◆ ASSIGNMENT ◆
Repeat the line that contains "Instruction: Enable the 18時以降 contact option" exactly, along with each following line up to and including the last line of the entries.

Extracted records:
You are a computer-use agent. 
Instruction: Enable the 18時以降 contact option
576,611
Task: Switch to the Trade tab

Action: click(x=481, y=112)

◆ REPLY ◆
Instruction: Enable the 18時以降 contact option
576,611
Task: Switch to the Trade tab

Action: click(x=481, y=112)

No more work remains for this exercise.